What to do » Pick up the article on Latin American crises, opportunities, and project financing at the point where it ends, carrying it on from its final sentence.

(Text section begins)

Actualizado: 27 ago 2020


Big Crises, Big Opportunities. The Key: "Social Management of Risk"(*)



Policy Research Initiative (2010)



Latin America is in love with its state and is structurally commited to its communities.



That could be seen as a problem or as an advantage.



Community innovation in LatAm grew during the last 20 years due to the necessity to create productivity and compete in the World.


In "Latin America’s missing middle: Rebooting inclusive growth", McKinsey Global Institute (2019) mentions the following three facts:


1.

"Latin America’s average annual GDP growth of 2.8 percent between 2000 and 2016 has been slower than the 4.8 percent average of 56 other emerging economies, not including China.

2.

Almost three-quarters of Latin America’s growth came from expanding the number of workers rather than through productivity gains, which averaged just 0.8 percent annually, or one-fourth the productivity gains in emerging-market peers.

3.

The expansion of the working population as a share of total population will soon reverse, meaning that growth will increasingly depend on finding sustained productivity gains."



Still, and having said that, a month ago, Reuters, in its Business News, mentioned how President Trump´s team had offered investing again in Latin America: "Exclusive: White House to lure U.S. firms to Latam from Asia in nearshoring drive, senior adviser says...".



Is That Possible?


The key points remarked by Reuters are the following:


  • The Trump administration is readying a new initiative that would use financial incentives to encourage U.S. firms to move production facilities out of Asia and into the United States, Latin America and the Caribbean.


  • The project could bring $30 billion to $50 billion in U.S. investment back to the Americas: infrastructure, energy and transportation could be the first potential areas of focus.


  • They are essentially creating a ‘Back to the Americas’ initiative” that would include both returning some facilities outsourced to China back to the United States and basing others in Latin America and the Caribbean in a drive for more so-called nearshoring.


  • There is no scope of possible incentives, but it is expected to resemble the use of a $765 million loan that encouraged Eastman Kodak Co (KODK.N) to produce pharmaceutical ingredients in the United States to help fight the coronavirus pandemic.


  • Trump administration had already been working with countries in Latin America and the Caribbean to help them attract U.S. investors, but the pandemic helped convince U.S. companies it was time to get on board.


  • For that, the outbreak of COVID19 has clearly demonstrated the advantages of having suppliers based closer to the United States than in Asia.


  • The initiative would not focus on cheap labor costs, but would build on provisions aimed at protecting workers that were included in the U.S.-Mexico-Canada trade agreement that entered into force in July.


  • Claver-Carone -interviewed by Reuters- has said that there is need for "an improvement in transparency over Chinese lending in Latin America".



How can Latin American Projects get financed?


The key point in investment is how a country or a company finances its development. So far, there are four main ways nowadays: credit, investment, own resources, and profits from market sells.


The last is not expected during the recession. Own resources are strategic. Credit normally requires going towards national or international banks, while investment is the probable key source.

(Text section ends)
(Data records begins)

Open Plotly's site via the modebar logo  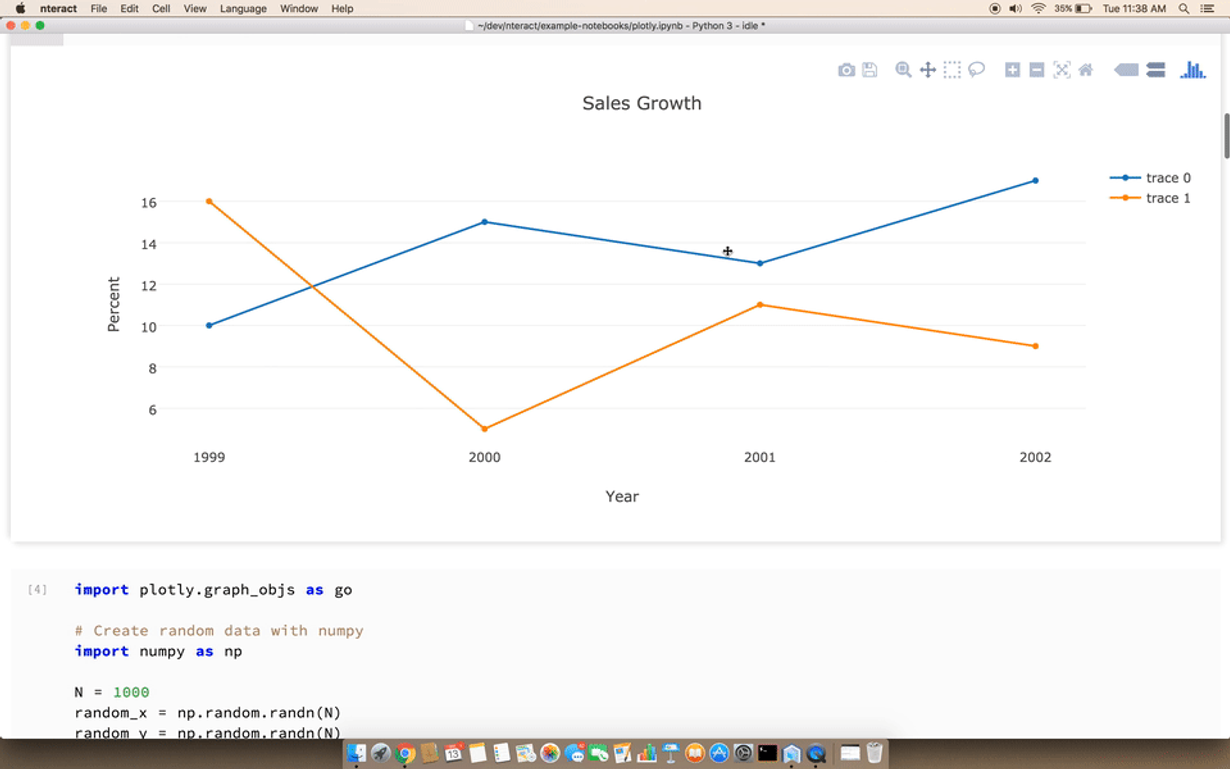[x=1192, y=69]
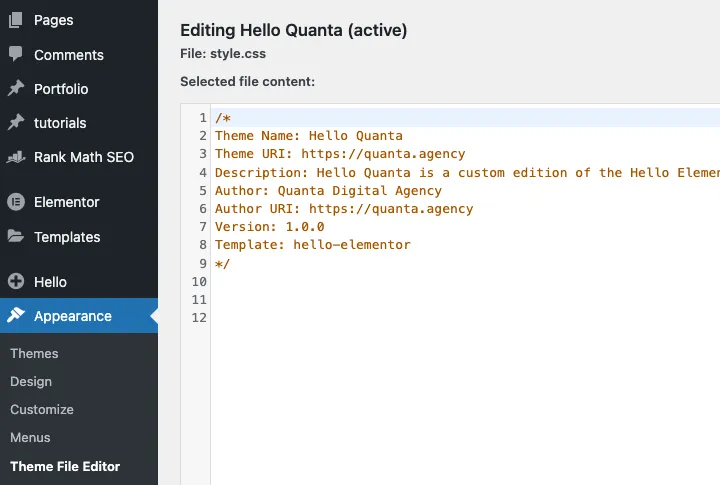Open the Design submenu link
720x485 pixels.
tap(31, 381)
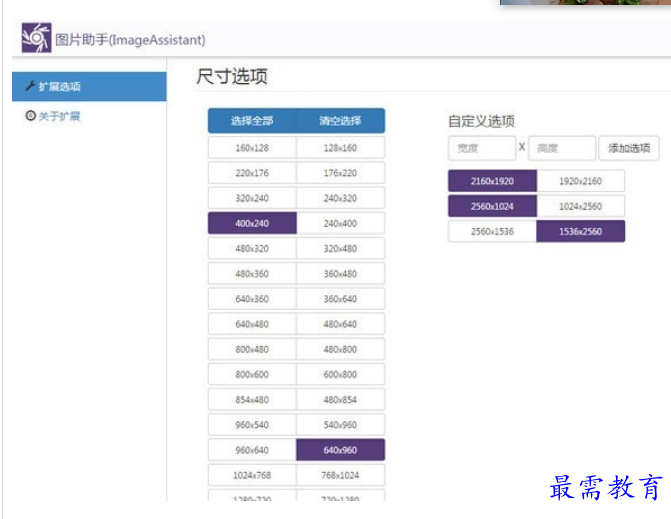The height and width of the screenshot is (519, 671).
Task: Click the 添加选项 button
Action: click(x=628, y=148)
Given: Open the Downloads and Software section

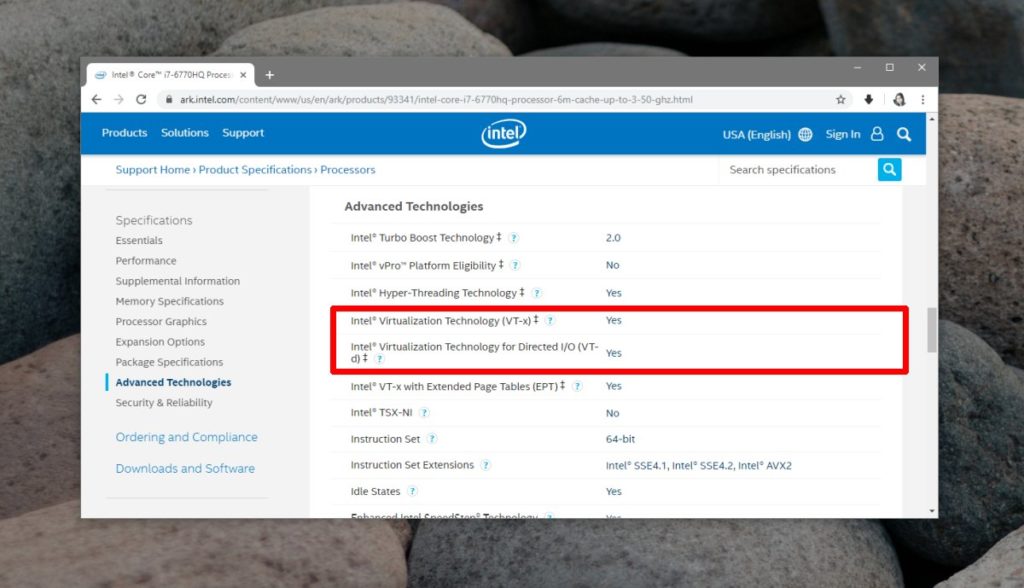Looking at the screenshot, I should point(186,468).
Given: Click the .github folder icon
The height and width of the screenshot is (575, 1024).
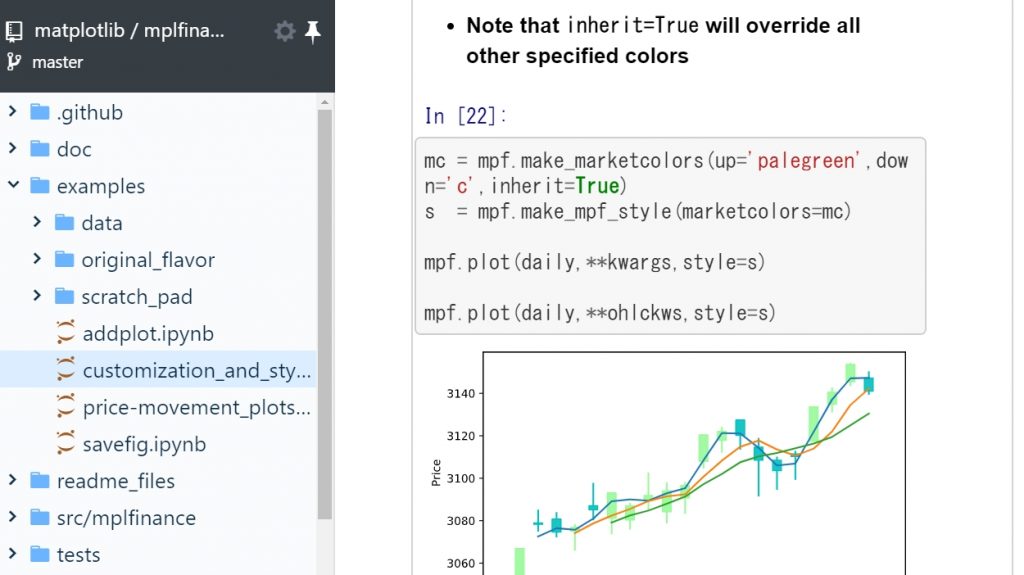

(Data records ends)

Response »
In the case of US investment in America, competition from credit coming from China is not a minor issue. China gave credits for millions to Latin America during last decade. In "Trends and Challenges in Infrastructure Investment in Developing Countries", Gurara et al (2018) show the following investment-saving gap that creates general government debt (as a percentage of GDP) in least developed countries:




Public Investment, Public Saving and General Government Debt in LIDCs

(Median, percentage of GDP)

Source: Gurala (2018), based on IMF, World Economic Outlook data; and IMF staff estimates.



The authors examine trends in infrastructure investment and financing in low-income developing countries (LIDCs).


They show an acceleration of public investment over the last 15 years, and a stock of infrastructure assets increased in LIDCs, even though large gaps remain compared to emerging markets.


The paper shows how:


  • Financing of infrastructure in LIDCs is largely provided by the public sector

  • Private participation is mostly channelled through Public-Private Partnerships.

  • Grants and concessional loans are an essential source of infrastructure funding in LIDCs, while the complementary role of bank lending is still limited to a few countries.

  • Bridging infrastructure gaps would require a broad set of actions to improve the efficiency of public spending and mobilise domestic resources.

  • Last but not least, there is need for support from development partners, and crowding in private investment.


Crowding in private investment


Big crises bring big opportunities they say. The key is the "Social Management of Risk". Social innovation can bring together leaders with common DNA, working in communities for promoting projects.


That way, productivity and capital will flow hand in hand with the trend to avoid debt, statal arrangements, subsidies and public or social benefits without source of payment or repayment.


Economic and private benefits are the key to work in a sustainable social way. Latin America and its "Santa Cruz Network" of Impact Investment is a good example of that:





It is a time of opportunities for Latin America, a region that is expected to recover during the next decade, in special in countries now suffering the most.


For example, in the case of Ecuador, expectations such as the following failed, and the country showed its resilience: "Ecuador became the second Latin American to default on an upcoming bond payment, postponing $800 million until August. Unless Ecuador comes into money in the next three months, it will likely defer again." (Forbes)


Again, there is always space for hope. The government of Ecuador announced that investors in 10 different bonds totaling $19.2 billion had agreed to defer approximately $800 million in upcoming interest payments.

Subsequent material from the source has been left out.